Please return every line from the entries that has the string "size" in it.

*****

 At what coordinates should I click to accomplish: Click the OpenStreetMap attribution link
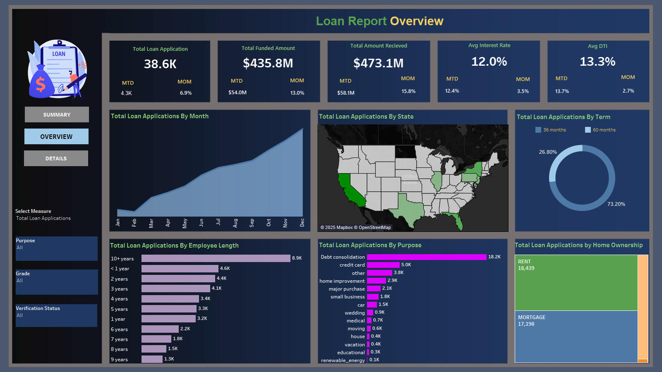point(374,227)
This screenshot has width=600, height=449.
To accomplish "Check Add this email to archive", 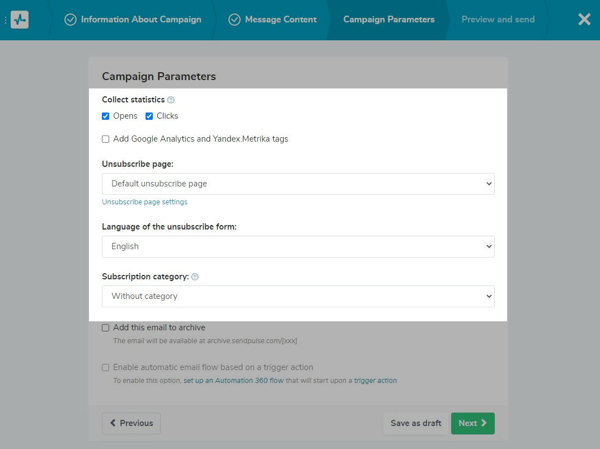I will click(x=106, y=328).
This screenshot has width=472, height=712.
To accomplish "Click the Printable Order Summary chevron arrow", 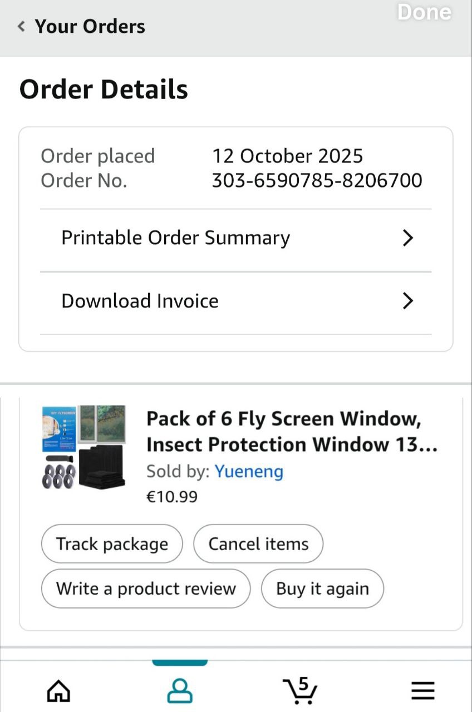I will 408,238.
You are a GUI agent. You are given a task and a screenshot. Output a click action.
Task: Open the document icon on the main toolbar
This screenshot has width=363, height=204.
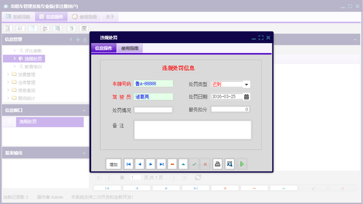tap(32, 28)
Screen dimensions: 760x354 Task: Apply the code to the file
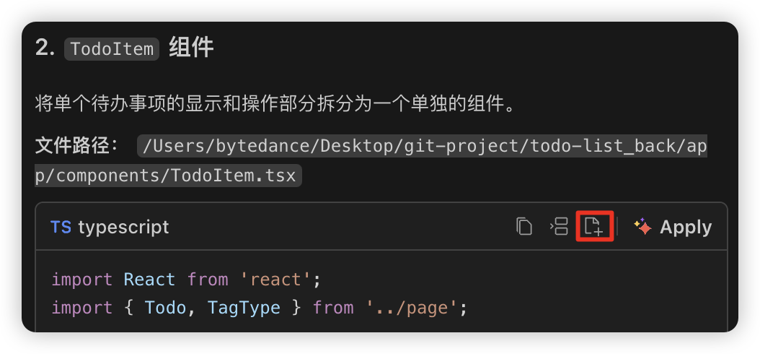(685, 227)
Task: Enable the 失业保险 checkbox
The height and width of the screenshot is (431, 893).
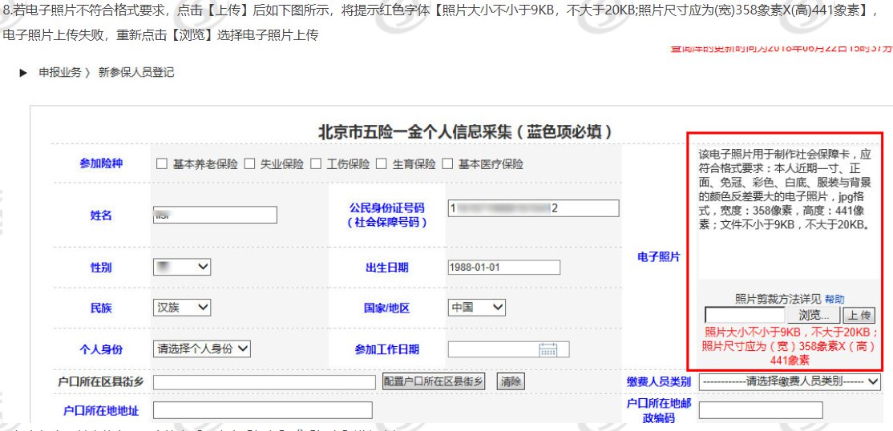Action: pyautogui.click(x=249, y=164)
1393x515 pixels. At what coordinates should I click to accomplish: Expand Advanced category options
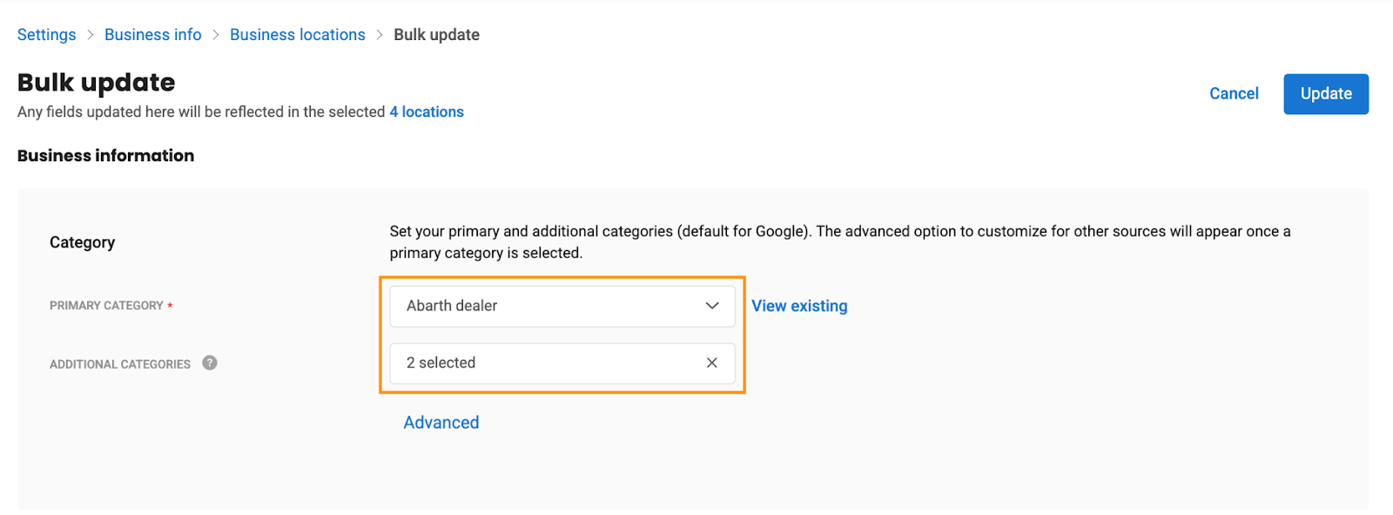(x=441, y=423)
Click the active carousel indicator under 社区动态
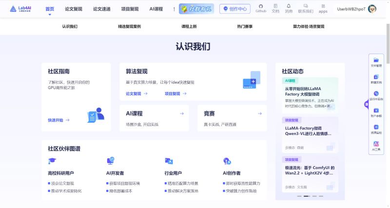 pos(307,196)
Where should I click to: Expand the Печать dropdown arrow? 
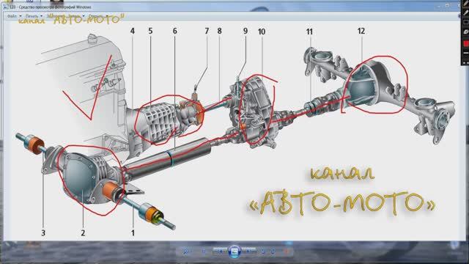point(41,16)
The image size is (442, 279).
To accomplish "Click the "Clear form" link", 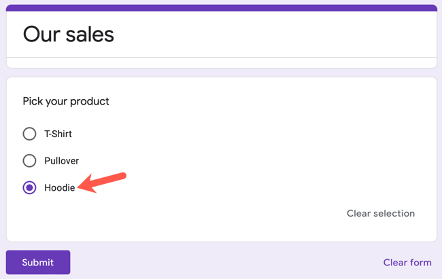I will click(x=407, y=263).
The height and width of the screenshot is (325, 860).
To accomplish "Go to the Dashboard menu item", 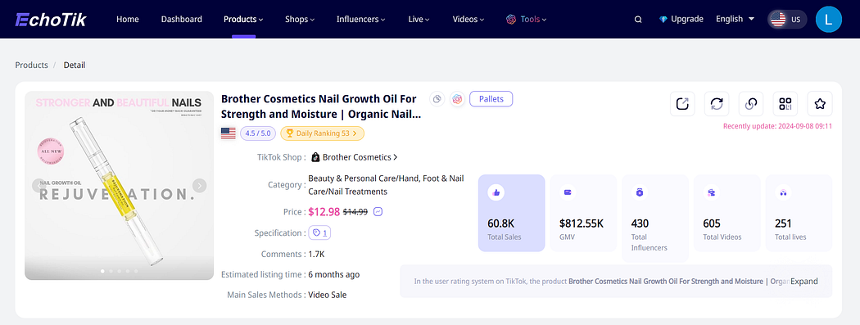I will [x=182, y=19].
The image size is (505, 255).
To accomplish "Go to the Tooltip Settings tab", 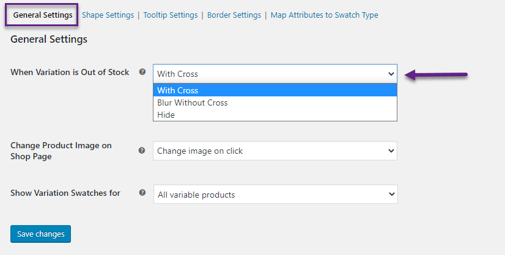I will click(x=171, y=15).
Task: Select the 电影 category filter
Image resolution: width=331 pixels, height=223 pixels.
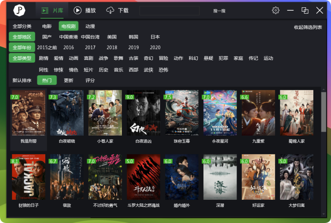Action: click(x=47, y=26)
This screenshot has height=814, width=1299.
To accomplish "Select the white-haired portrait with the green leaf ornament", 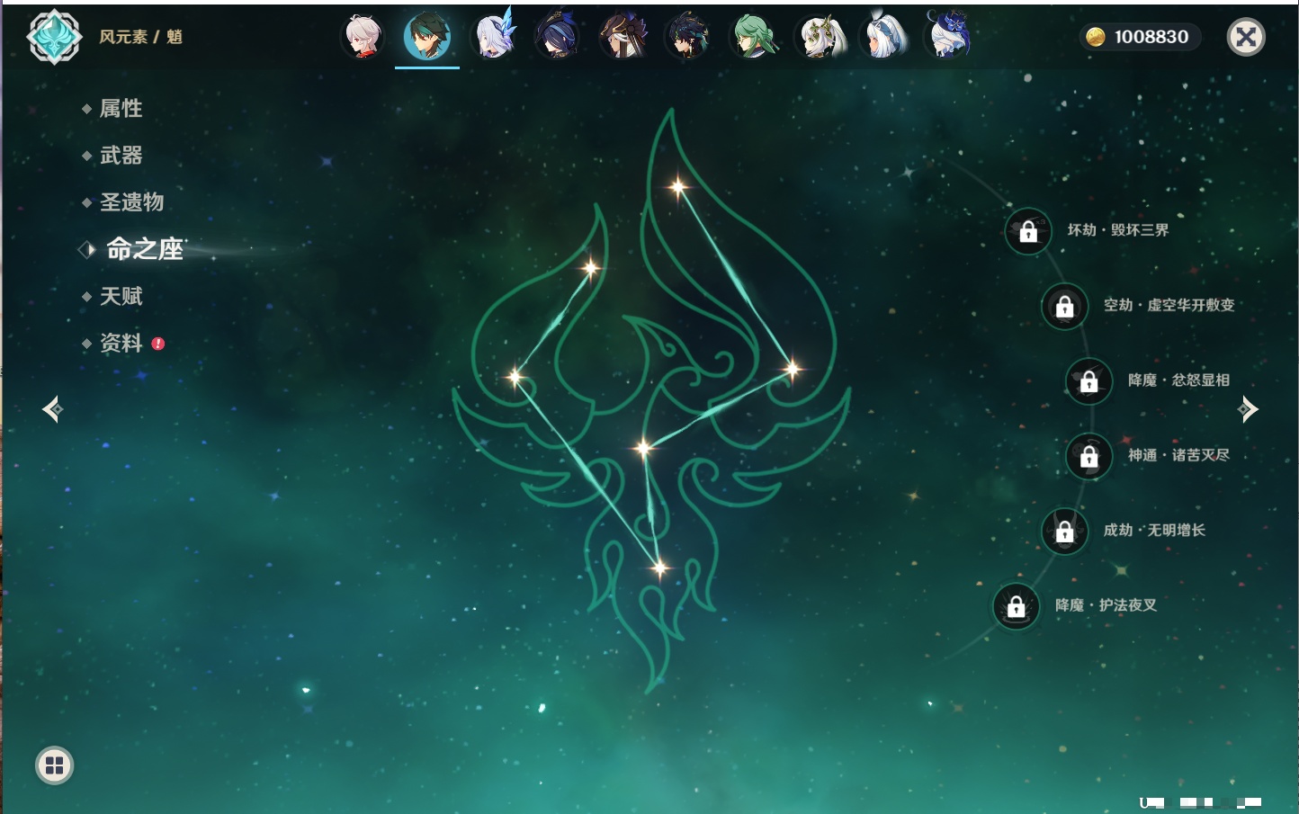I will point(819,38).
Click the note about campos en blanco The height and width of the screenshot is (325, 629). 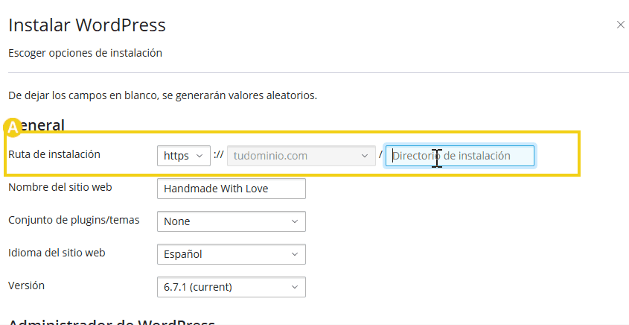pos(163,96)
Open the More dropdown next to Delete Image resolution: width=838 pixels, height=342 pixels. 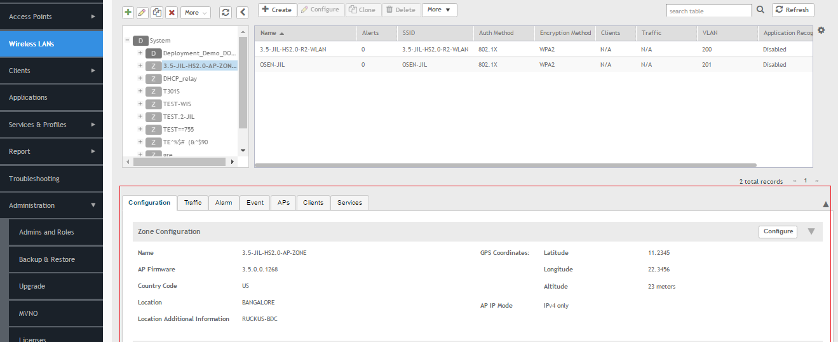point(439,10)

*****

▶ [Completed exercise]:
The image size is (442, 279).
The image size is (505, 255).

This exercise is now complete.